Görevler |
• A. Aşağıdaki üç ifadenin 2009 saldırısını anlatan parçayla uyuşup uyuşmadığını belirtin. Her biri için evet ya da hayır deyin ve karar verdiren sözleri parçadan aynen alıntılayın.
(i) Okulda toplam 95 kişi kalıyordu.
(ii) Anlatıcı, yakınlarının öldüğünü saldırının hemen ardından öğrendi.
(iii) Okul bombalandığı gece elektrik vardı.
• B. 2009 saldırısını anlatan parçada saldırıda şehit olduğu söylenen yakınların hepsini, anlatıcının saydığı sırayla yazın.
• C. Lütfen 2009 saldırısını anlatan parçayı son cümlesinden sonra sürdürün.

Okuma Parçası |
2009 yılında İsrail askerleri evimize girdiler evi boşatmamızı istediler. Evde dedemler ve amcamlar da vardı. Evimizi terk ettik. Mahallemizdeki bir okula yerleştik. Komşularımız da vardı, okulda 95 kişiydik. Bir gece İsrail askerleri okulu bombalamaya başladılar; karanlıktı, elektrikler yoktu. Biz 25 kişi, aynı aileden okulun bir sınıfında okuyorduk; okul bombalanmaya başladığında uykudaydık. Bomba sesleriyle uyandık. Babam, annem, dedem, amcalarım bizi korumaya çalışıyorlardı. Uyandığımda hastanedeydim. Bir ayağımı kesmişler vücudum da sarılıydı. Bu saldırıda 25 kişilik akrabalarımızdan geride sadece ben sağ olarak kurtulmuşum. Annem, babam dedem, amcalarım altı kardeşim, kuzenlerim, yengelerim hepsi şehit olmuş. Onların şehit olduğunu saldırıdan bir ay sonra öğrendim. Ne annemin ne de babamın ne de kardeşlerimin cenazesini gördüm. Ben hastaneden iyileşip taburcu olduğumda saldırı olalı üç ay geçmişti.

Verilen Bilgiler |
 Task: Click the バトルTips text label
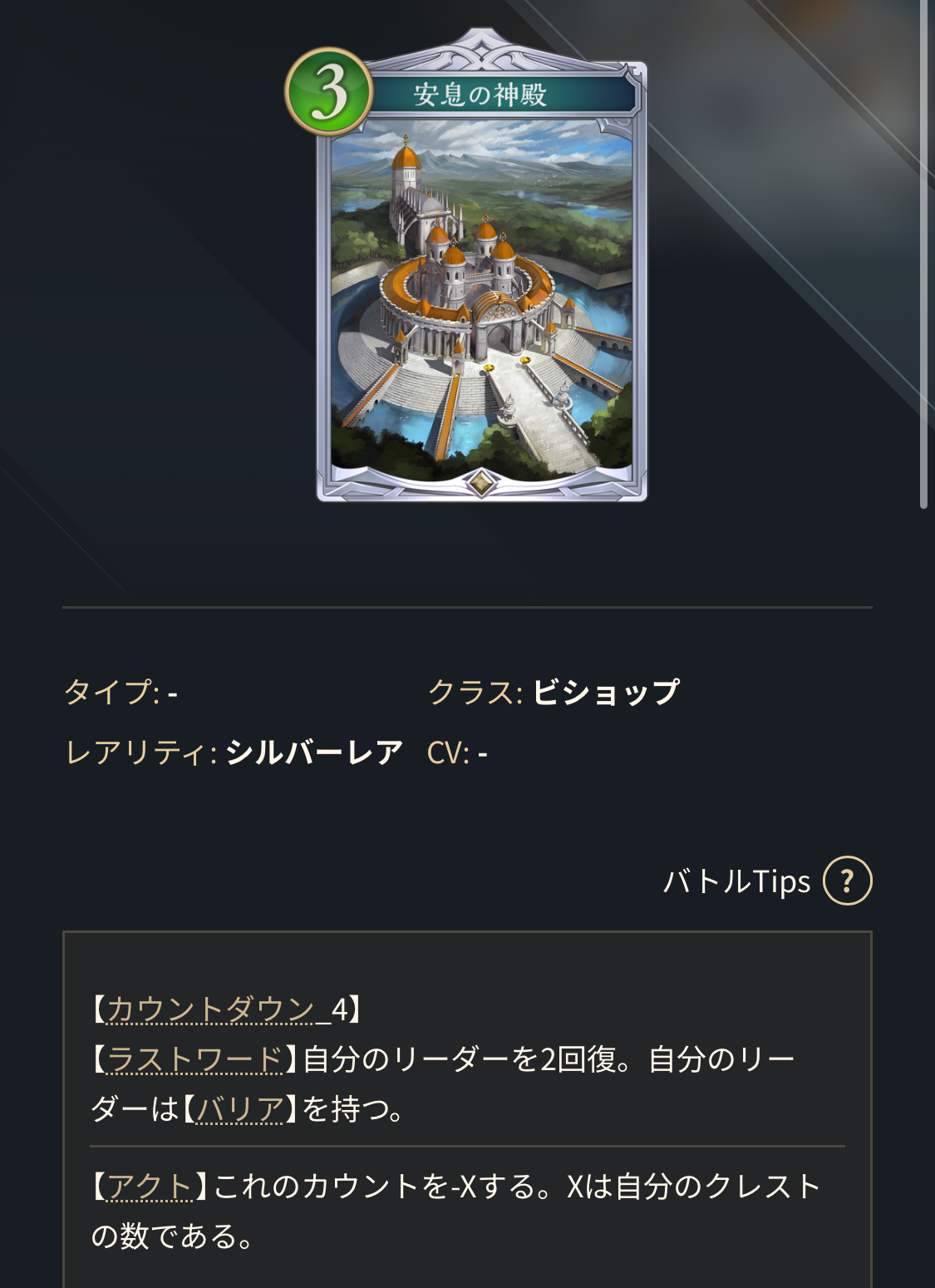click(x=737, y=881)
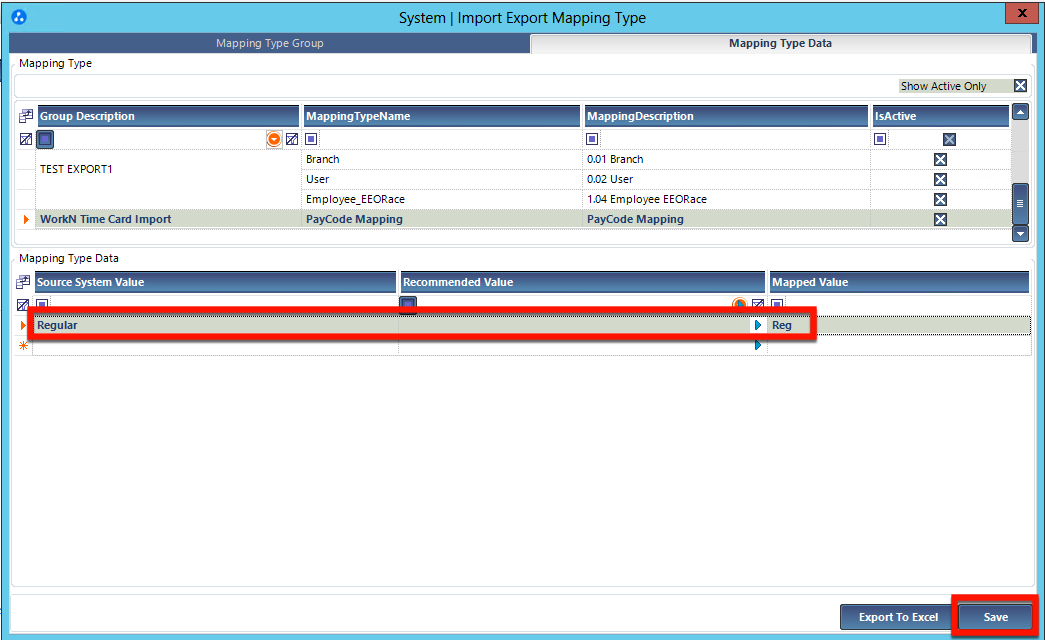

Yazılı Cevaplar |
• A.
(i) Evet: "okulda 95 kişiydik"
(ii) Hayır: "Onların şehit olduğunu saldırıdan bir ay sonra öğrendim."
(iii) Hayır: "karanlıktı, elektrikler yoktu"

• B.
1. Annem
2. Babam
3. Dedem
4. Amcalarım
5. Altı kardeşim
6. Kuzenlerim
7. Yengelerim

• C.
Şimdi 12 yaşındayım ve hayata tek başıma tutunmaya çalışıyorum. Bir ayağım yok, bastonla yürüyorum. Gazze’de bir yetimhanede kalıyorum, nasip olursa bu yıl ilkokulu bitireceğim.
Sevgili Amcacığım Şerafettin.
Sizi gecen yıl tanıdım -Allah sizden razı olsun- burada bize sahip çıkan ağabeylerimiz ablalarımız var, sizi ve Cansuyu Derneğini geçen yıl tanıdım. Her ay yardımlarınızı alıyorum. Bu yardımlarla okul ihtiyaçlarımı ve özel ihtiyaçlarımı karşılıyorum.
Geçen Kurban Bayramı’nda beni aradığınızda çok sevindim, sizi tanımıyorum, sadece sizin ve derneğinizin adını biliyorum. Her namazdan sonra anneme, babama, kardeşlerime, şehit olan diğer akrabalarıma ve size dua ediyorum. Siz bana sahip çıkana kadar kendimi çok yalnız hissediyordum. Babam şehit olsa da artık bana sahip çıkan, beni unutmayan, beni arayan soran manevi bir babam olduğunuz için çok mutluyum. Allah sizi korusun, cennette peygamberimize sizi komşu kılsın.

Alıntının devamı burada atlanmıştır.